Condor Plugin¶
The Condor plugin. Allows submission to HTCondor.
Note: Condor was renamed to HTCondor in 2012.
- class iceprod.server.plugins.condor.JobStatus(value, names=<not given>, *values, module=None, qualname=None, type=None, start=1, boundary=None)[source]¶
- IDLE = 1¶
- RUNNING = 2¶
- FAILED = 3¶
- COMPLETED = 4¶
- iceprod.server.plugins.condor.parse_usage(usage: str) int [source]¶
Parse HTCondor usage expression
Example input: “Usr 0 00:00:00, Sys 0 00:00:00”
- Parameters:
usage – usage expression
- Returns:
usage sum in seconds
- class iceprod.server.plugins.condor.CondorJob(*, dataset_id: str | None = None, task_id: str | None = None, instance_id: str | None = None, submit_dir: Path | None = None, status: JobStatus = JobStatus.IDLE, extra: dict | None = None)[source]¶
Holds the job states for an HTCondor cluster.
- class iceprod.server.plugins.condor.CondorJobId(cluster_id: int, proc_id: int)[source]¶
Represents an HTCondor job id
Create new instance of CondorJobId(cluster_id, proc_id)
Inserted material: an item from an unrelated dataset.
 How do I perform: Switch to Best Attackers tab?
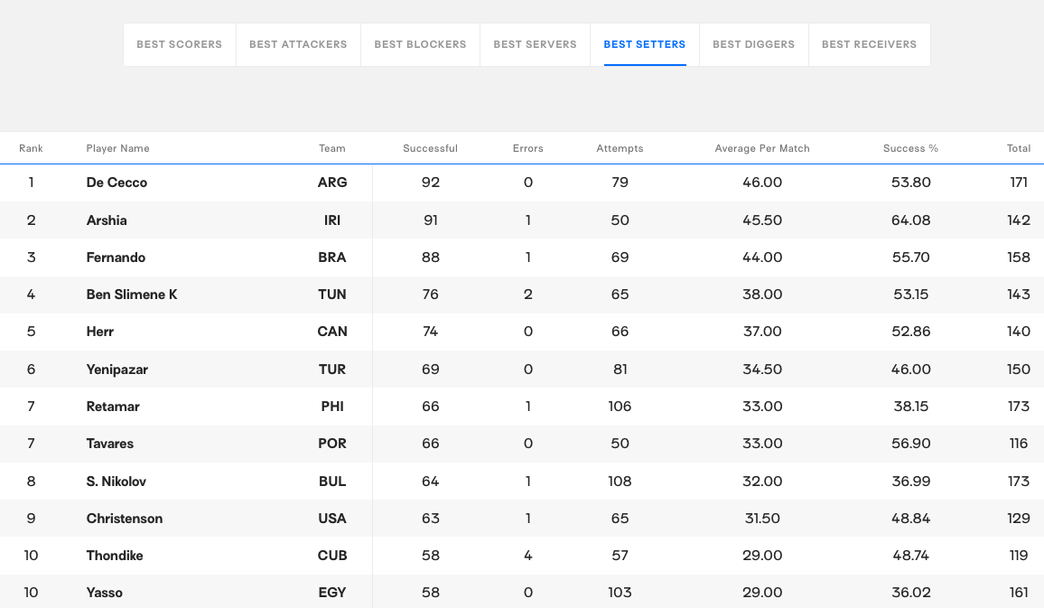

- class iceprod.server.plugins.condor.CondorSubmit(cfg: IceProdConfig, submit_dir: Path, credentials_dir: Path)[source]¶
Factory for submitting HTCondor jobs
- AD_DEFAULTS = {'+OriginalTime': 3600, 'PreArguments': 'UNDEFINED', 'PreCmd': 'UNDEFINED', 'request_cpus': 1, 'request_disk': 1000000, 'request_gpus': 'UNDEFINED', 'request_memory': 1000, 'requirements': '', 'transfer_input_files': [], 'transfer_output_files': [], 'transfer_output_remaps': []}¶
- AD_INFO = ['RemotePool', 'RemoteHost', 'HoldReason', 'RemoveReason', 'Reason', 'MachineAttrGLIDEIN_Site0', 'Iwd', 'IceProdDatasetId', 'IceProdTaskId', 'IceProdTaskInstanceId', 'MATCH_EXP_JOBGLIDEIN_ResourceName']¶
- AD_PROJECTION_QUEUE = ['JobStatus', 'RemotePool', 'RemoteHost', 'Iwd', 'IceProdDatasetId', 'IceProdTaskId', 'IceProdTaskInstanceId', 'MATCH_EXP_JOBGLIDEIN_ResourceName']¶
- AD_PROJECTION_HISTORY = ['JobStatus', 'ExitCode', 'RemoveReason', 'LastHoldReason', 'CpusUsage', 'RemoteSysCpu', 'RemoteUserCpu', 'GpusUsage', 'ResidentSetSize_RAW', 'DiskUsage_RAW', 'LastRemoteWallClockTime', 'LastRemoteHost', 'LastRemotePool', 'MachineAttrGLIDEIN_Site0', 'Iwd', 'IceProdDatasetId', 'IceProdTaskId', 'IceProdTaskInstanceId', 'MATCH_EXP_JOBGLIDEIN_ResourceName']¶
- condor_plugin_discovery()[source]¶
Find all available HTCondor transfer plugins, and copy them to the submit_dir
- static condor_resource_reqs(task: Task)[source]¶
Convert from Task requirements to HTCondor requirements
- async submit(tasks: list[Task], jel: Path) dict[CondorJobId, CondorJob] [source]¶
Submit multiple jobs to Condor as a single batch.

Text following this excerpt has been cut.